» Work item
All lines in the records that carry the string "green" are to be shown.

[Records from a data source]
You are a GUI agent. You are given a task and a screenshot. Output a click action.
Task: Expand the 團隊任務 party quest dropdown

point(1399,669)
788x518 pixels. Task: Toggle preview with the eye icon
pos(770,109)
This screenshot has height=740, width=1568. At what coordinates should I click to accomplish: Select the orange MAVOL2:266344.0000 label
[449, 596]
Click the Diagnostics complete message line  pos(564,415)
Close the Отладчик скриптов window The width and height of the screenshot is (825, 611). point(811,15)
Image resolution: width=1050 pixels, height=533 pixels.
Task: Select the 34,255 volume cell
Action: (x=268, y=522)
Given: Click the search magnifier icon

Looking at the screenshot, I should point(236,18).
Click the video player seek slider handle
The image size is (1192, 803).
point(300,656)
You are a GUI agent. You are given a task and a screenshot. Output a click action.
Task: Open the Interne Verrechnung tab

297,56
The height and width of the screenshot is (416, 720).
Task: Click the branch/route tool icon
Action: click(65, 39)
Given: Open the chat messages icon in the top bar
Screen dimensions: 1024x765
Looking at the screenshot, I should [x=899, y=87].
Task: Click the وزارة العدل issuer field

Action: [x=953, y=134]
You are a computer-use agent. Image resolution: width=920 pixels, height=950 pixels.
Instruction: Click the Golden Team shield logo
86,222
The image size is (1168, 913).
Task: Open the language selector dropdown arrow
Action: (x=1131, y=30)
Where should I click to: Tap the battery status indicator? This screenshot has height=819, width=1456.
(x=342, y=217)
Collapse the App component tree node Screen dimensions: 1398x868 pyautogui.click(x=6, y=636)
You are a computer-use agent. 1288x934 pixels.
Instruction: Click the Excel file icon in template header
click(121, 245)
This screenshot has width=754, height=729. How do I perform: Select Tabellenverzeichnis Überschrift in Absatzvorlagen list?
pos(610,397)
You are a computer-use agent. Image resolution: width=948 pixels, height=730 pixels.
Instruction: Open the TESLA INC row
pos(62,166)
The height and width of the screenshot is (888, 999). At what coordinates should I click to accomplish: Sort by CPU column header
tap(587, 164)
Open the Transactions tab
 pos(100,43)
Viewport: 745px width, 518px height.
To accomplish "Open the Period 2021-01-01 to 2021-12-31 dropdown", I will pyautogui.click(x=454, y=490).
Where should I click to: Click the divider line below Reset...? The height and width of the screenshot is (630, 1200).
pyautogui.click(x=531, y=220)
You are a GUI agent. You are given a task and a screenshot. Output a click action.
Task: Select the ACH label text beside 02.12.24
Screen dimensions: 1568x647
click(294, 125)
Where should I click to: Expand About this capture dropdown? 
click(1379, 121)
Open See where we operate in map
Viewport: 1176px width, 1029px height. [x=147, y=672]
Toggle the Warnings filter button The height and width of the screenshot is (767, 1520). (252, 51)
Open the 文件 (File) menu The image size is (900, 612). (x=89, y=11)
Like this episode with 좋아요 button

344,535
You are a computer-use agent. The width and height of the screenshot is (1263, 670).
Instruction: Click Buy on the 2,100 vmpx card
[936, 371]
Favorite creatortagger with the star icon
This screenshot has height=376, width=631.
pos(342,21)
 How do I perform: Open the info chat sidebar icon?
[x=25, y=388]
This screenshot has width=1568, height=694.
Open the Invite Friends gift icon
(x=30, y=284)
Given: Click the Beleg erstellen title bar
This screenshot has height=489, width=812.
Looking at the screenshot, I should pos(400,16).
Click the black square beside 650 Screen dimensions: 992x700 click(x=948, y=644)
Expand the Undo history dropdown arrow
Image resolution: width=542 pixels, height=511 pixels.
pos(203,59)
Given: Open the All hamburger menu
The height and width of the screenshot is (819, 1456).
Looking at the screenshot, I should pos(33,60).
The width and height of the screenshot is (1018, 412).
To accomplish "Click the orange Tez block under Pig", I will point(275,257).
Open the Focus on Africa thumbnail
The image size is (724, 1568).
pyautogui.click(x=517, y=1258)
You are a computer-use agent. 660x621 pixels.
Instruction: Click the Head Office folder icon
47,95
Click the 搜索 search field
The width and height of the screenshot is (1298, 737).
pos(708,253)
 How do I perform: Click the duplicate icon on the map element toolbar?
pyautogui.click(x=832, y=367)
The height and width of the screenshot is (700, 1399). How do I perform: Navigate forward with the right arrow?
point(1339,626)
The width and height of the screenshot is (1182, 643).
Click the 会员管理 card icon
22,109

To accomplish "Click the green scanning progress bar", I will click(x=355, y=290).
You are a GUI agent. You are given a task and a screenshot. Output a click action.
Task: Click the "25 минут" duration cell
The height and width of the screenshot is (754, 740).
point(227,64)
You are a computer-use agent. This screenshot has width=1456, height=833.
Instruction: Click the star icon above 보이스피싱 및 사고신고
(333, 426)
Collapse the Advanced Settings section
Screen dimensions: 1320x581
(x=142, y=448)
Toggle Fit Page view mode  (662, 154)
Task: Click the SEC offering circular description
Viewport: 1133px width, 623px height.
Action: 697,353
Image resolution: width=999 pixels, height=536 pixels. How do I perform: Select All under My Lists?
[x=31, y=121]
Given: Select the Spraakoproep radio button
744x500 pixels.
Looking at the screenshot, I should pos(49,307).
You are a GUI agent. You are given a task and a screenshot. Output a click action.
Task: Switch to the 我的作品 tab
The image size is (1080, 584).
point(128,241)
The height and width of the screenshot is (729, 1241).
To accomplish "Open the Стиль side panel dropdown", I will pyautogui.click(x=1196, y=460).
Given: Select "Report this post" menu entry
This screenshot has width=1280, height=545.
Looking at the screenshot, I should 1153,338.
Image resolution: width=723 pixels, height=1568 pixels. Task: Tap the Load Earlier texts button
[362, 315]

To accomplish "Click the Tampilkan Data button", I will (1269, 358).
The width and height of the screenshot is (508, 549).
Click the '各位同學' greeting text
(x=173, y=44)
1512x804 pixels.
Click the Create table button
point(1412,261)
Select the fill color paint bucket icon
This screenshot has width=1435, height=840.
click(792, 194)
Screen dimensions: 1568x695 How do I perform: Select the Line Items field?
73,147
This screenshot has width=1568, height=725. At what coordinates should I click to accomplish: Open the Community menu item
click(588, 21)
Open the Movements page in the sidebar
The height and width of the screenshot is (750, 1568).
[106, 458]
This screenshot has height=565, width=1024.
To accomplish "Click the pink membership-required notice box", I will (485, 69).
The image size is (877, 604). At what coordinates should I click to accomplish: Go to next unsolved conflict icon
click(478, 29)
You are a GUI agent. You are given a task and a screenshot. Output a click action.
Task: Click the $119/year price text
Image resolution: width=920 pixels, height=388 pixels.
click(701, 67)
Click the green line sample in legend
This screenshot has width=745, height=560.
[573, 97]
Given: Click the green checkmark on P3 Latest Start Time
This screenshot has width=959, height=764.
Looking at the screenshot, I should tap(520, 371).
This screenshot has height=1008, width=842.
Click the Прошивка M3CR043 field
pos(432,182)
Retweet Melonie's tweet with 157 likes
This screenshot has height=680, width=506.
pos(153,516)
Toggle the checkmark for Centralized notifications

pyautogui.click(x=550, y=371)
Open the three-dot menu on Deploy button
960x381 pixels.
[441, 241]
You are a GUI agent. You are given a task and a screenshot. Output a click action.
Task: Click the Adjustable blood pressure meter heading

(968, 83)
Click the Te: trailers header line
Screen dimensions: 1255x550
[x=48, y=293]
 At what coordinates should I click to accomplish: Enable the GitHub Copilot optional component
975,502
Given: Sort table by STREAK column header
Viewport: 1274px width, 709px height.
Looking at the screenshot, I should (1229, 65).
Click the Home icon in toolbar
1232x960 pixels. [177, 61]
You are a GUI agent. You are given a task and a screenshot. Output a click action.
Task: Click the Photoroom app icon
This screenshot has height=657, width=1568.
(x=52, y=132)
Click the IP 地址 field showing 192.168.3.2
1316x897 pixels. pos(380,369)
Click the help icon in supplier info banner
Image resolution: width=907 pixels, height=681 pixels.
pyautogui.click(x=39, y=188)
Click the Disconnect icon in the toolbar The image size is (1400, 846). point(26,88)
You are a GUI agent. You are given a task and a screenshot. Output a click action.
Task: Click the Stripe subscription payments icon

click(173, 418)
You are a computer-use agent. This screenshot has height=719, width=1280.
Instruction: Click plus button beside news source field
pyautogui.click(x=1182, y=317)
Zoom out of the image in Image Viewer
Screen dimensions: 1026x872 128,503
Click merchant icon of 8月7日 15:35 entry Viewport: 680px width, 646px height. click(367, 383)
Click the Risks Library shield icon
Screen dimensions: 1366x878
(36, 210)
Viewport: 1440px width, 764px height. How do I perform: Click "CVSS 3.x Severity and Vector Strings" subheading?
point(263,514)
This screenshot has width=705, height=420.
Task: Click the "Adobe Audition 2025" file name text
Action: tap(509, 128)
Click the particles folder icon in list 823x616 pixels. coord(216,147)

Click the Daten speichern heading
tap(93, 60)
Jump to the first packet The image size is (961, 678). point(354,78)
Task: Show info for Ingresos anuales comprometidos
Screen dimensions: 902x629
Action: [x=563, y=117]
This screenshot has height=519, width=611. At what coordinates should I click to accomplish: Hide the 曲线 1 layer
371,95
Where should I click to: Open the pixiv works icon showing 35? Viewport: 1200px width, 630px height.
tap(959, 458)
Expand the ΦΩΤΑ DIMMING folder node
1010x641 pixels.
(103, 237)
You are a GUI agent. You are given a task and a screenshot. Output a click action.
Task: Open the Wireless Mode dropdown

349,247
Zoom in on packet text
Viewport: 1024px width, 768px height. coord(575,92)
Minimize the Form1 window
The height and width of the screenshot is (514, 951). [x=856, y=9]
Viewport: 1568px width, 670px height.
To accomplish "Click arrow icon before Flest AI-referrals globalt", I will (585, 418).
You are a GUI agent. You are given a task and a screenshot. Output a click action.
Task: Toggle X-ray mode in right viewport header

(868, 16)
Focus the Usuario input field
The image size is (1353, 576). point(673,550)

» Reply to the exercise
To accomplish "Click the green scanning progress bar", I will click(x=355, y=290).
Click the green line sample in legend
Given: Click the green checkmark on P3 Latest Start Time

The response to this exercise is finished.